Le décret n°2018-617 du 17 juillet 2018 a modifié des dispositions de la partie réglementaire du code de justice administrative et du code de l’urbanisme.

Concernant le code de justice administrative, le décret a instauré, pour tous les contentieux portés devant les juridictions administratives, l’obligation – sauf en cas de pourvoi en cassation- de confirmer, dans un délai d‘un mois, le maintien de la requête au fond après le rejet d’une requête en référé suspension fondé sur le défaut de moyen sérieux. A défaut de confirmation, le requérant sera présumé s’être désisté.

Cette obligation s’applique à toutes les requêtes enregistrées à compter du 1er octobre 2018.

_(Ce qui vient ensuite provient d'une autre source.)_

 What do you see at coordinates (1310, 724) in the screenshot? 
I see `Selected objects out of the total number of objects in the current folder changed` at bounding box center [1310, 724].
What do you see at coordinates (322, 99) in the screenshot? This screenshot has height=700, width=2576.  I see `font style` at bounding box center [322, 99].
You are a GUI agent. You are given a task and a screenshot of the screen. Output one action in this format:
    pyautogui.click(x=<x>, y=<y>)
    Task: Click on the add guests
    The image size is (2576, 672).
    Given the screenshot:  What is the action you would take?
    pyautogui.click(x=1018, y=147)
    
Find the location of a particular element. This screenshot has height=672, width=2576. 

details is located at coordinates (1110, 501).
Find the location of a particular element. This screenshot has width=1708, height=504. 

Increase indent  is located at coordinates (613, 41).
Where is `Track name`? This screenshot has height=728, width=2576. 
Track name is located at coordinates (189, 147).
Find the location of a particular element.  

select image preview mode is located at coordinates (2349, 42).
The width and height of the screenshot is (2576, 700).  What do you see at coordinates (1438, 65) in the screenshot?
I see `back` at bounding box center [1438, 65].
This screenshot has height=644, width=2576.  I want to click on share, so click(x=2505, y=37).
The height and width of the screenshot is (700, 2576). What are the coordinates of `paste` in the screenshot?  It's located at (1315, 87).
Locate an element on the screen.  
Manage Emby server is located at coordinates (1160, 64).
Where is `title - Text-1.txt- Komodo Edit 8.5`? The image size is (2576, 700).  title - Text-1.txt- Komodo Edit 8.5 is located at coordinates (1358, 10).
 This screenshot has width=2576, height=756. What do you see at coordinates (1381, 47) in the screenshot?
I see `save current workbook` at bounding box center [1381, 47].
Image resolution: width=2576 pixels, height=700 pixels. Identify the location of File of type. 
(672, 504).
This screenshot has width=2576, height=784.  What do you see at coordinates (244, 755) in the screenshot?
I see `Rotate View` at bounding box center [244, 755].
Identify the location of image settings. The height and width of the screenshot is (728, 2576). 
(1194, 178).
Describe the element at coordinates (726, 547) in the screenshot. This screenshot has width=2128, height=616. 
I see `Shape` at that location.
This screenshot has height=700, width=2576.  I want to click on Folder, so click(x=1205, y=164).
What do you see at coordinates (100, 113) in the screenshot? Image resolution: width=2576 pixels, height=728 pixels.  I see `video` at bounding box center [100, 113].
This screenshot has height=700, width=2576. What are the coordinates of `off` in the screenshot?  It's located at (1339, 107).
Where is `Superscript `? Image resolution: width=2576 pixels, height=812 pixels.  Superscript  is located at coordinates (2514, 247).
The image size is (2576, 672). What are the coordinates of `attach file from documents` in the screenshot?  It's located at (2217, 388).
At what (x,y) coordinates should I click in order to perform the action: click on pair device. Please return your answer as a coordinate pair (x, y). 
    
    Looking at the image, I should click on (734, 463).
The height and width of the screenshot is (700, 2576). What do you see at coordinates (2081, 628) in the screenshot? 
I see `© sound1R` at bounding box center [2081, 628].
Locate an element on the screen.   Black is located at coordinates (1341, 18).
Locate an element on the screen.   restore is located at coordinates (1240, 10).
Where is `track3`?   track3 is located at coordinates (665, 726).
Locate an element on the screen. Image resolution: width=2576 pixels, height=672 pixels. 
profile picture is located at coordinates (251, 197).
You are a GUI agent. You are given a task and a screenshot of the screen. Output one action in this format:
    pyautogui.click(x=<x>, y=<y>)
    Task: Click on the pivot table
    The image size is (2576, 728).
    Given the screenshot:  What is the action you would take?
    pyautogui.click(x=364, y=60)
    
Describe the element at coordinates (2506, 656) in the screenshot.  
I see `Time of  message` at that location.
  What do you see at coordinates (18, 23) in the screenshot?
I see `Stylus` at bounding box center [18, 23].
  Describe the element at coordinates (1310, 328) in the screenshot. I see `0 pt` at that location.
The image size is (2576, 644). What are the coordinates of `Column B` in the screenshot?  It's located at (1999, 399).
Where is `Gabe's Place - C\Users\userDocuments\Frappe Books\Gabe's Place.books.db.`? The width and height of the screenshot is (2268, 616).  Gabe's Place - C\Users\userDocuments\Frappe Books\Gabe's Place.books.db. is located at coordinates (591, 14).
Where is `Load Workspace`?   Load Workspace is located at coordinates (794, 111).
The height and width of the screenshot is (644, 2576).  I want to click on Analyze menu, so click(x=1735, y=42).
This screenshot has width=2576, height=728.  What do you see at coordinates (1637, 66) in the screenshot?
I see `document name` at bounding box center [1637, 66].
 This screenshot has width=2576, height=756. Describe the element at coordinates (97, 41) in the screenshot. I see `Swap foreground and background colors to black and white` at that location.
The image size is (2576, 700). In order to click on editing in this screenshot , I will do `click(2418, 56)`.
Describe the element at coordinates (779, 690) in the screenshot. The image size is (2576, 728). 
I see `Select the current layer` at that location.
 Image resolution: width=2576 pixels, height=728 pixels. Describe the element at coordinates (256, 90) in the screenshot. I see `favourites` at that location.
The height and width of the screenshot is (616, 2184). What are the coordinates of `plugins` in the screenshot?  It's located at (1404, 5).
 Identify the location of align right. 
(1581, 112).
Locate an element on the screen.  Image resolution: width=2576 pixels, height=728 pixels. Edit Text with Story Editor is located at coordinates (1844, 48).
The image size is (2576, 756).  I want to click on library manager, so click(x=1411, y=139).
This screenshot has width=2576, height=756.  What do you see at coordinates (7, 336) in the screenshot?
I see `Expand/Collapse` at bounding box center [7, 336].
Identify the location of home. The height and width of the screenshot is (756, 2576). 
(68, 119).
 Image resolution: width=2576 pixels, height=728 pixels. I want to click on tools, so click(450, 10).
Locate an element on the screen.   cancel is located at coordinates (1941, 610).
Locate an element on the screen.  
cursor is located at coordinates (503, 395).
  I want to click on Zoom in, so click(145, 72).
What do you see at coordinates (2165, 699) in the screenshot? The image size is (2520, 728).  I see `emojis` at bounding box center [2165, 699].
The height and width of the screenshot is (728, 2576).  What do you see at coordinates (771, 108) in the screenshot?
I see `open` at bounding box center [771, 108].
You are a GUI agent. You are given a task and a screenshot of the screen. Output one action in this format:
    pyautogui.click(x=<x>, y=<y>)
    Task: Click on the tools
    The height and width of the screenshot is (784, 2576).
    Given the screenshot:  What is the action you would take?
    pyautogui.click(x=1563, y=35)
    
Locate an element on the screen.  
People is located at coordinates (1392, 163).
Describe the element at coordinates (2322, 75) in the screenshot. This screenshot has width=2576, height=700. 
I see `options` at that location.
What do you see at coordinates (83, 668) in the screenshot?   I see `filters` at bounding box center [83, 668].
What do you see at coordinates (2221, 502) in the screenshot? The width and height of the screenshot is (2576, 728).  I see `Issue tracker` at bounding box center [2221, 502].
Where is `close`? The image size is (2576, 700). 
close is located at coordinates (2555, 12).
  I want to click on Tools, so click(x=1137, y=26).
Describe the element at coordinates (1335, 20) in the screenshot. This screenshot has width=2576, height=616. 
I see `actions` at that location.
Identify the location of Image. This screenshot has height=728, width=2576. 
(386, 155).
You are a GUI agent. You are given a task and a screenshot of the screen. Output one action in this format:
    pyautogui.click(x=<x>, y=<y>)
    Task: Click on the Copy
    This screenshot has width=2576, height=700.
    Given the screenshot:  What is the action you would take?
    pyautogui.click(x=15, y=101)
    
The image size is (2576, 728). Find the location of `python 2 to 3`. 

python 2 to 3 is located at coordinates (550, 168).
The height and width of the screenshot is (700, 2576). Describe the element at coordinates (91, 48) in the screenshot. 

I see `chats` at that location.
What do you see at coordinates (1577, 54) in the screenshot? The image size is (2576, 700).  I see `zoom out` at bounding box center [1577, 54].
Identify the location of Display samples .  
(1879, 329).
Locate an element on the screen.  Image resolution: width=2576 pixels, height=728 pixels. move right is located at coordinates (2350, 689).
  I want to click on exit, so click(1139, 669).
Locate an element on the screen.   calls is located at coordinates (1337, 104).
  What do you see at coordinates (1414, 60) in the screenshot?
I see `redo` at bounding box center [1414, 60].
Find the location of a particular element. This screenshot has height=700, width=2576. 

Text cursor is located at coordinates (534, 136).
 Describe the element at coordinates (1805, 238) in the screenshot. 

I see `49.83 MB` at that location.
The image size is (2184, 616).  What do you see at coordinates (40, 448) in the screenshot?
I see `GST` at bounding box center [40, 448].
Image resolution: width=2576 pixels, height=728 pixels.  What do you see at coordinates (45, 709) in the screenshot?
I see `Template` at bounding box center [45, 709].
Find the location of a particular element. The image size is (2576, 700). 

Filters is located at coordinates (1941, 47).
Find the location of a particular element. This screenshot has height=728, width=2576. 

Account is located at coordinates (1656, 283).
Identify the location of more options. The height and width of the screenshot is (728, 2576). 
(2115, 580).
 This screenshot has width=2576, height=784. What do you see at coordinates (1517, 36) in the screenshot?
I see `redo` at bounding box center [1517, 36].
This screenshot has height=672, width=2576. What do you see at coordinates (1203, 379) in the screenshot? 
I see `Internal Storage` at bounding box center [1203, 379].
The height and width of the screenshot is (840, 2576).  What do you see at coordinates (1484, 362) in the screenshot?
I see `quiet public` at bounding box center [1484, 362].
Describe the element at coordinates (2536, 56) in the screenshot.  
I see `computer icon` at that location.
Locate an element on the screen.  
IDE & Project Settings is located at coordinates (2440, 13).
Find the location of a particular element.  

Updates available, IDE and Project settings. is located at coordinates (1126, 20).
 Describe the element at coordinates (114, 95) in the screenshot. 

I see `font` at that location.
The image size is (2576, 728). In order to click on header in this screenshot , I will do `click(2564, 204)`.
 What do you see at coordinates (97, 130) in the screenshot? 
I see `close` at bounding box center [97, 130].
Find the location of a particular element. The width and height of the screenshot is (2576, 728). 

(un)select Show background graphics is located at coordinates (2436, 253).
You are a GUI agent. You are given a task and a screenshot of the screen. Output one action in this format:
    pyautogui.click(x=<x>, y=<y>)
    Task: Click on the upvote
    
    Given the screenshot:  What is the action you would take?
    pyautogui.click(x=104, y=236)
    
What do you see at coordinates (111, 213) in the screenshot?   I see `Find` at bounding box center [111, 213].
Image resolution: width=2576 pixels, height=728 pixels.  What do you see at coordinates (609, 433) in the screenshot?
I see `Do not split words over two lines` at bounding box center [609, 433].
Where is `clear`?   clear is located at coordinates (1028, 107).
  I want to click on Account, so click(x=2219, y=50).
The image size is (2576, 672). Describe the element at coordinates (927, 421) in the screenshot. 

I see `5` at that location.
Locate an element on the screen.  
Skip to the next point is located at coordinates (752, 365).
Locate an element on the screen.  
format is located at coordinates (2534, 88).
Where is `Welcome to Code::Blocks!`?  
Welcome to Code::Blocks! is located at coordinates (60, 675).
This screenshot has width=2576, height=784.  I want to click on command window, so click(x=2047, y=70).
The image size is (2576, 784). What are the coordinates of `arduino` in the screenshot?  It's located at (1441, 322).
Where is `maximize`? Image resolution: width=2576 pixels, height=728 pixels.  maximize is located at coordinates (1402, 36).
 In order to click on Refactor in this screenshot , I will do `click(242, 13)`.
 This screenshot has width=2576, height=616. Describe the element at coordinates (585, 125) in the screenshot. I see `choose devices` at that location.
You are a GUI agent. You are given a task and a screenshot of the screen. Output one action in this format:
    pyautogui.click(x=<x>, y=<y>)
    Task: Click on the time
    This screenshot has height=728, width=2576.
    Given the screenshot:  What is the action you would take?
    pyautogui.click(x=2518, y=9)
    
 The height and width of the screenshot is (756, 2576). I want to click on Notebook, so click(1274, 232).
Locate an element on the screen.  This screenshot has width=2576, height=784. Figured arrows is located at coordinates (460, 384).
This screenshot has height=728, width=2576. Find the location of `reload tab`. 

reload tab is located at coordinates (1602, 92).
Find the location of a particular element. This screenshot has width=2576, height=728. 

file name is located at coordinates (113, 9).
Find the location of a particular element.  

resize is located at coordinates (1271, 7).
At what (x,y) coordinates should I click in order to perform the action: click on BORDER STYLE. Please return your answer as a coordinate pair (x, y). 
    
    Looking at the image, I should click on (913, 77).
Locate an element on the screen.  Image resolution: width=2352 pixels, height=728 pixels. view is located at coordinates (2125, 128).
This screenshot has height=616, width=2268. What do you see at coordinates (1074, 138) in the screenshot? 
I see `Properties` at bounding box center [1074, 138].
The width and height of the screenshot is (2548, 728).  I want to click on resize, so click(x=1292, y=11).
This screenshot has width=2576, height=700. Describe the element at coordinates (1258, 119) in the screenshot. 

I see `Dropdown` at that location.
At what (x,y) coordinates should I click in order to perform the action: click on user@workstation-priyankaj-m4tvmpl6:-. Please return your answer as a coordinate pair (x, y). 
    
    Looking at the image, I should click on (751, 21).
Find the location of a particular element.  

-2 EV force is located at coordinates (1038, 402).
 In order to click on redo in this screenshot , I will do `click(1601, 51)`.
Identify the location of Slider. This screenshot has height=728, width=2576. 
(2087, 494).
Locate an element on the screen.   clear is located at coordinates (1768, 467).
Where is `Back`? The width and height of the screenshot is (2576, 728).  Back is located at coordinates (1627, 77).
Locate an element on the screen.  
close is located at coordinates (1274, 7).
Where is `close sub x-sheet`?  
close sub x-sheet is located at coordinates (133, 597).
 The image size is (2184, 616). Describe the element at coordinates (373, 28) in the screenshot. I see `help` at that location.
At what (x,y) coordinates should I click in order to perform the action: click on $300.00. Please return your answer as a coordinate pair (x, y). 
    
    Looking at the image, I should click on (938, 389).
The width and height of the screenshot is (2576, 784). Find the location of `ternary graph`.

En outre, le décret précité prolonge jusqu’au 31 décembre 2022 la suppression du degré d’appel pour certains contentieux en matière d’urbanisme.

Concernant les modifications du code de l’urbanisme, le décret du 17 juillet 2018 modifie à compter du 1er octobre 2018 les mentions obligatoires dans les autorisations de construire.

Il renforce les mécanismes existants : ainsi, par exemple, lorsque la construction est achevée, le délai pour solliciter l’annulation de ladite construction est réduit à six mois (alors que ce délai est d’un an à ce jour).

En outre, le mécanisme de cristallisation– qui limite la durée pendant laquelle les parties peuvent soulever de nouveaux moyens- est renforcé.

Le décret vise manifestement à limiter les recours contre les autorisations d’urbanisme et à sécuriser ces dernières et de manière générale les décisions prises par l’autorité administrative.

Enfin, le décret prévoit la possibilité de délivrance d’un certificat de non-recours par le greffe des juridictions.